O menino estava com um péssimo cheiro, algo como restos de fezes, urina e vômito. Suas unhas jaziam completamente sujas, e os lábios pareciam secos e sem vida.

– Está com fome, Carlos?

Clarice foi até um frigobar ao lado da cama e pegou um prato de fígado cru. Levou para o menino e entregou, mas Carlos parecia dominado pela fúria, e por pouco não mordeu a mão da mulher.

– Enlouqueceu? – Clarice lhe golpeou com um violento tapa, e o menino ruiu ao chão como um saco de carne. – Como pode? Depois de tudo que eu fiz...

Os olhos de Clarice encheram-se de lágrimas, Carlos, entre cambaleios, se levantou como se nada tivesse acontecido.

– Me desculpe, querido...

Carlos não se importou com as lamúrias da mãe, pegou o fígado cru do chão e devorou-o como um animal selvagem e faminto. Clarice se sentou, observando o filho enquanto se lembrava do dia em que o pequeno havia sido infectado por um cão em um longínquo lugar da Venezuela. Ela e o marido estavam trabalhando em um projeto no país quando o pequeno Carlos foi acometido por uma mordida feroz. Ele fora vacinado no mesmo dia, mas não conseguira escapar...

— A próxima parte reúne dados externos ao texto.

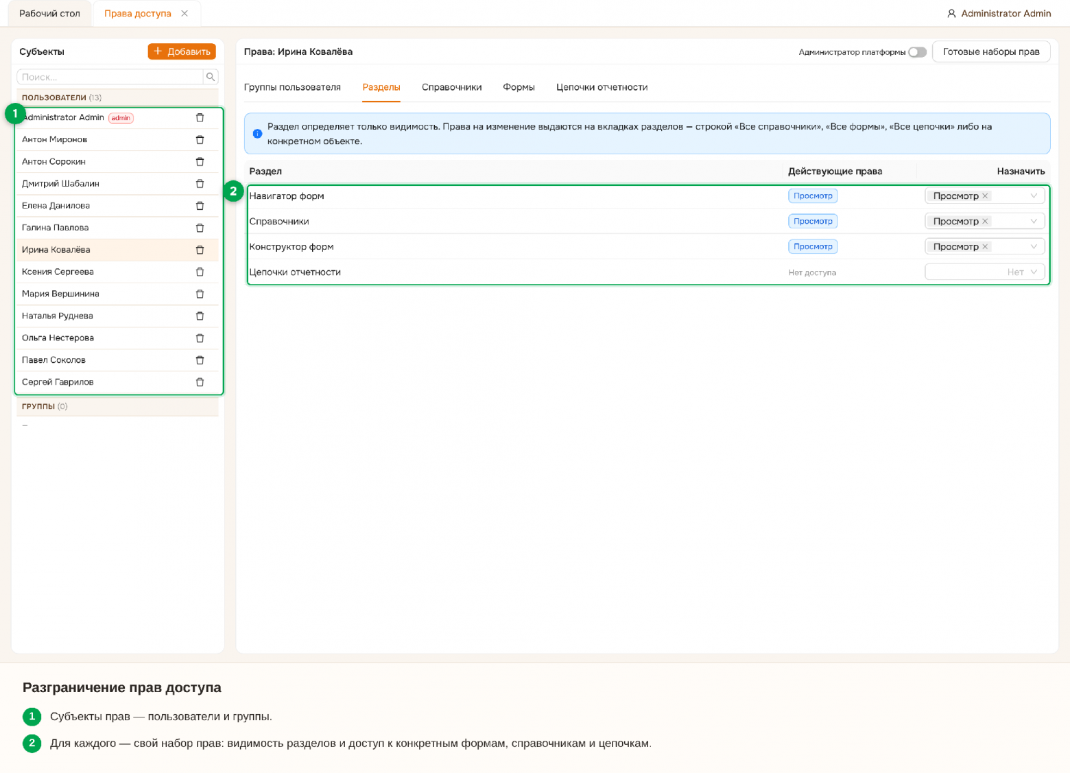Clear Просмотр tag in Навигатор форм row
This screenshot has width=1070, height=773.
[x=985, y=196]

Na maioria dos casos, a raiva matava em poucos dias, porém, com Carlos foi diferente. Ele tornou-se desorientado, completamente violento e faminto, com seus sinais vitais funcionando quase que normalmente. Clarice ouviu de meia dúzia de especialistas que o vírus sofrera uma mutação complexa no organismo do menino, e isso seria algo extremamente perigoso. Alguns ainda tentaram convence-la de acionar a saúde pública, mas ela não deu ouvidos, sua prioridade era salvar seu único filho, encontrar a cura...

Quando o celular novamente tocou após deixar o cubículo, ela atendeu:

– Já estou aqui, preciso que me deixe entrar. Mudaram a senha... – disse uma voz do outro lado.

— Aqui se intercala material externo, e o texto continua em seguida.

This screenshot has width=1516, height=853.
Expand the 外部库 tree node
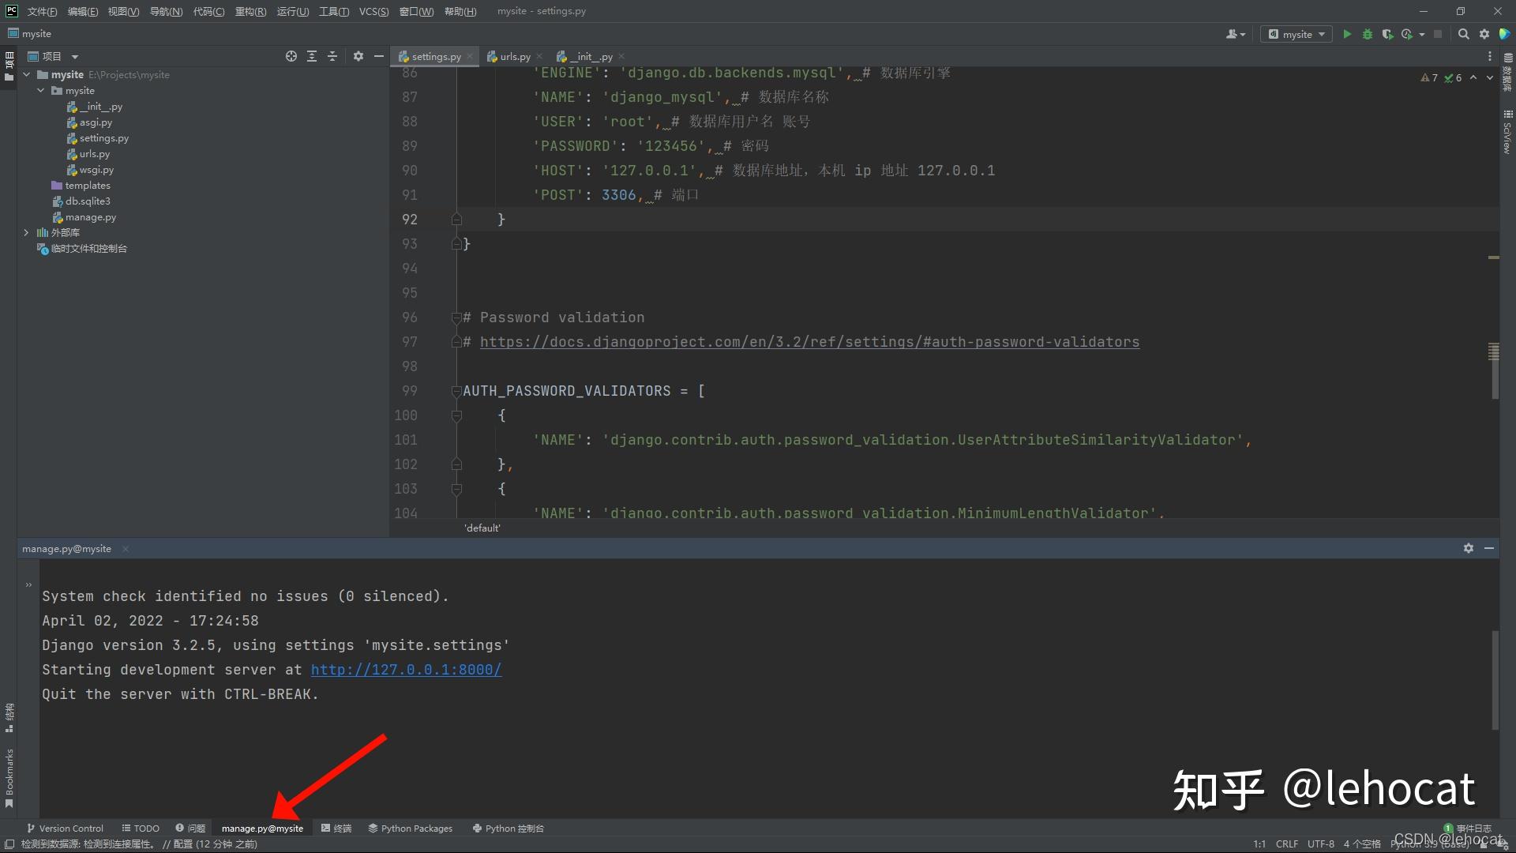point(26,233)
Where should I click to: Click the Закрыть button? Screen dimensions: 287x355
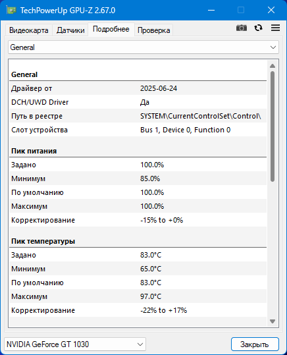point(255,344)
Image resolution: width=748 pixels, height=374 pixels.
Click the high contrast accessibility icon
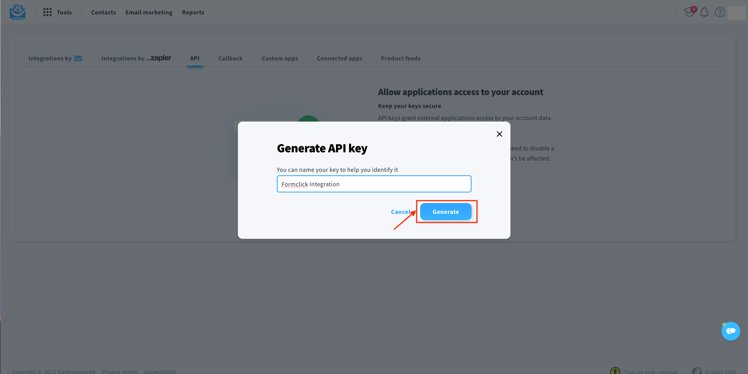tap(615, 371)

Clarice desligou, seguiu para fora do quarto e rumou para um elevador. Pressionou um botão com uma seta para o alto, e uma luz verde acendeu. Quando a porta se abriu, um outro longo e estreito corredor exibiu-se à sua frente. Ela continuou andando...

Após quase dois minutos, abriu-se para os lados um amplo salão com uma única porta. Clarice digitou a senha em um painel com números e esperou que o portal se abrisse verticalmente, expondo a luz da lua sombreada por dezenas de árvores sinuosas. Não muito longe, sinalando o horizonte, um carro preto misterioso jazia escondido entre as sombras.